Using CRISPR gene editing, Wang's team also created a line of rats that carried a mutation in the oxytocin receptor, which prevented the receptor from being modified as usual by PKD1.
The scientists observed that social interactions caused PKD1 to alter the oxytocin receptor in a positive feedback loop, which in turn raised levels of the receptor and triggered further oxytocin activity. This self-sustaining mechanism was absent in the rats that had the mutated oxytocin receptor.
Both the regular rats and the gene-modified rats behaved similarly during tests of short-term social memory. For example, both groups of rats preferred to interact with juveniles that they hadn't previously met than with ones they had met but been separated from for 30 minutes.
However, the rats with the modified receptor showed no preferences after being separated for 24 hours, and seemed to treat both novel and familiar juveniles as strangers. The researchers observed a similar lack of long-term social memory in mice when they deactivated PKD1 with a virus.

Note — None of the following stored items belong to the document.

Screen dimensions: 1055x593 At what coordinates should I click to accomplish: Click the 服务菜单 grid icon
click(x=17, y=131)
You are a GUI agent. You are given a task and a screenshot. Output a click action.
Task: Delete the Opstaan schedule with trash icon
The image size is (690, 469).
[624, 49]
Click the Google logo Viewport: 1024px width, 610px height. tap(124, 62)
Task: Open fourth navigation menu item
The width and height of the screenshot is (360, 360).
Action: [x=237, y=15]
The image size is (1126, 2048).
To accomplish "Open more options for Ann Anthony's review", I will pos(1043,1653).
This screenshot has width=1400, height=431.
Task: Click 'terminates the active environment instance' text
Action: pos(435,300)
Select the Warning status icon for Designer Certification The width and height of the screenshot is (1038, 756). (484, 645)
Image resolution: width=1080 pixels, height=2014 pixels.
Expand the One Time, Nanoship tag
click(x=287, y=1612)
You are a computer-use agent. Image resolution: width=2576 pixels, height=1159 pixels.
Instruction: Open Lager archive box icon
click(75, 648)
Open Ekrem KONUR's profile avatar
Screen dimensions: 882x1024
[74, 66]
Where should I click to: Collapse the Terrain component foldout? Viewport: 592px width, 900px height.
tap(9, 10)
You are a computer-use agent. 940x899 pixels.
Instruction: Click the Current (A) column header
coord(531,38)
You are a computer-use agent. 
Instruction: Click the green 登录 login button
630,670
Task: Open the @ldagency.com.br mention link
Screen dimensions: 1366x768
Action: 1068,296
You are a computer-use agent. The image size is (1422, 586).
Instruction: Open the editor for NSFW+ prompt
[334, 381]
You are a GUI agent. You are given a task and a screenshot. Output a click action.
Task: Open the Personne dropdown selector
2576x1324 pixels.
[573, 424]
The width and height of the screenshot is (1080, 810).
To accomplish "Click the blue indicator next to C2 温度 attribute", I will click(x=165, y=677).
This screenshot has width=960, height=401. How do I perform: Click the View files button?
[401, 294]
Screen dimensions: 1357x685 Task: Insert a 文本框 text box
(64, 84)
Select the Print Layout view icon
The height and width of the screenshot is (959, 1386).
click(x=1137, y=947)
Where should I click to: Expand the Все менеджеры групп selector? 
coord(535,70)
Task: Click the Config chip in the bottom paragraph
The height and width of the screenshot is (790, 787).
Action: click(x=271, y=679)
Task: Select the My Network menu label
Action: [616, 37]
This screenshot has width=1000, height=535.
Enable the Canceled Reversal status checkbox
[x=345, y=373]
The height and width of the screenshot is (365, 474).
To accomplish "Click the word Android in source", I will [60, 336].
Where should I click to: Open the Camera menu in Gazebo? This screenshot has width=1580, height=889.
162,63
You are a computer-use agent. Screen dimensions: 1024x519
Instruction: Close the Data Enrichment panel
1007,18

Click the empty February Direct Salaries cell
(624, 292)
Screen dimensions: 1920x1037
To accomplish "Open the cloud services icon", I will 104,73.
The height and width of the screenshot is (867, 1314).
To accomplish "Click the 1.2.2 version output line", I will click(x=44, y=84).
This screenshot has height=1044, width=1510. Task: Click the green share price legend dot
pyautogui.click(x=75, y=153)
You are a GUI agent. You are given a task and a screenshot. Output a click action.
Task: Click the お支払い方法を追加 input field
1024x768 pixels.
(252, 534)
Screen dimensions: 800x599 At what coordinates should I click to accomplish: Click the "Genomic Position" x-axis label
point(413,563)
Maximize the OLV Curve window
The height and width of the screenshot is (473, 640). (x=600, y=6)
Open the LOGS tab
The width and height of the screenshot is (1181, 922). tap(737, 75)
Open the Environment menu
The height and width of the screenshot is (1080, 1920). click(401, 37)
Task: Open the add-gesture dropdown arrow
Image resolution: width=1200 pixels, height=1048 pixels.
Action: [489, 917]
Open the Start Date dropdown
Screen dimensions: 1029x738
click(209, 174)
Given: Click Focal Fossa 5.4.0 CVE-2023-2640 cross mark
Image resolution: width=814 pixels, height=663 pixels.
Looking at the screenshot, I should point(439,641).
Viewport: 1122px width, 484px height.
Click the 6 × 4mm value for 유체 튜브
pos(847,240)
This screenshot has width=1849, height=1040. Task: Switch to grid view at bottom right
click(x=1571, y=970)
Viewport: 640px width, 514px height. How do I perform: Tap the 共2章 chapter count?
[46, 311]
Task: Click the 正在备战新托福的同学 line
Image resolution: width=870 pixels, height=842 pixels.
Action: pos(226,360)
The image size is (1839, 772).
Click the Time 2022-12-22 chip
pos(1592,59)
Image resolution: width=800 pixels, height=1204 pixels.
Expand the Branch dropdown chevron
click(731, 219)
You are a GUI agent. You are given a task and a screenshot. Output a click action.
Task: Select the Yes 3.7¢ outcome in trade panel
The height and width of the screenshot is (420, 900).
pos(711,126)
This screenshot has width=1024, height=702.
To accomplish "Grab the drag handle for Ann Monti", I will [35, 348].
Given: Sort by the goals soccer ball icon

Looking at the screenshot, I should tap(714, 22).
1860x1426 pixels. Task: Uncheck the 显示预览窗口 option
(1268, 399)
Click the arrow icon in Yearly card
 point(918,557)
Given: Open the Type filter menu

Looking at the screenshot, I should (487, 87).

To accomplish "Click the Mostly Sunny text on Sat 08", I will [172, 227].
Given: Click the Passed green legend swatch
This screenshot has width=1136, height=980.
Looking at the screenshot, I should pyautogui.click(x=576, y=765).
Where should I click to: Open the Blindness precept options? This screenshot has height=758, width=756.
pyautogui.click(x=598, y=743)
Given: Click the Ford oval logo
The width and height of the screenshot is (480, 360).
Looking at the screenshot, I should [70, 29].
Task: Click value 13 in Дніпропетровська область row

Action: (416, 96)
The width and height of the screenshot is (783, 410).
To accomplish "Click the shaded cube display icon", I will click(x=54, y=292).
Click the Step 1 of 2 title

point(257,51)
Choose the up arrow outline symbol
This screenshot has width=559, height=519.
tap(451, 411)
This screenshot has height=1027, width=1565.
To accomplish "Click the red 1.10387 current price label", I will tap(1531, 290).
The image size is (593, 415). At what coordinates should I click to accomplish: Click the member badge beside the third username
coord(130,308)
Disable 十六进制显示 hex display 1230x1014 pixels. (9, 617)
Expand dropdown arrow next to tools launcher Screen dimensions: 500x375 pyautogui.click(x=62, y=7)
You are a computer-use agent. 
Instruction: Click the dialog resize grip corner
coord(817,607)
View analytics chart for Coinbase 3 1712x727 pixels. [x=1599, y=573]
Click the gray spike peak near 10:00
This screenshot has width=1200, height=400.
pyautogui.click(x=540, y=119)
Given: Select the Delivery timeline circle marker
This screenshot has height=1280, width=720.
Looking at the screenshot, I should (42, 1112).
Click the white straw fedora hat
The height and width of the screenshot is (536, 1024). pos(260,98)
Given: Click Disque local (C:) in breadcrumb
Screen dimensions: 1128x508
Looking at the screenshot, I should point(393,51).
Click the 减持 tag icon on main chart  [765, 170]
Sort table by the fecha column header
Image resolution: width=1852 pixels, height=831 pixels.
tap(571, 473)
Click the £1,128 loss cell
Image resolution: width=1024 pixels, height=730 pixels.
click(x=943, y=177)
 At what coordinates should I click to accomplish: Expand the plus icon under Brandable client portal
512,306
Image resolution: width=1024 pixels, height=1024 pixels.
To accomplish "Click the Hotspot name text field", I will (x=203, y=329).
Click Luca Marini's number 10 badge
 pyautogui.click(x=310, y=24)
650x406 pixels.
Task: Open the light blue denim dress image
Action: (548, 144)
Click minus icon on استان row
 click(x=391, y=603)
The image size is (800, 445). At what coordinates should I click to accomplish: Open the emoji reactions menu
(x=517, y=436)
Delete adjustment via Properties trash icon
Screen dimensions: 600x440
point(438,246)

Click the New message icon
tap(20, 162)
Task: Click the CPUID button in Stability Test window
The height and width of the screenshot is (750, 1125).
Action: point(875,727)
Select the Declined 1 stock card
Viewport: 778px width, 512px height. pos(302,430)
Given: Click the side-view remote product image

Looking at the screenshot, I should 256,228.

"In a word, the ability to meet a new friend, transform the episodic information into memory, and store it for a long time could be partially regulated by the status of [oxytocin receptor]," Yun Wang said. "Our results provide brain area- and cellular signaling-specific evidence for social memory consolidation."
The team's discoveries about the oxytocin receptor could inform ongoing efforts to treat autism spectrum disorder and other social disorders, she added. For example, the effects of PKD1 should be considered when trying to use oxytocin treatments for patients with autism, which have so far yielded mixed results in clinical trials.
"These findings may be helpful in identifying more efficient therapeutic strategies to [modulate] the [oxytocin] system and to improve social learning and prosocial behaviors," the team speculated.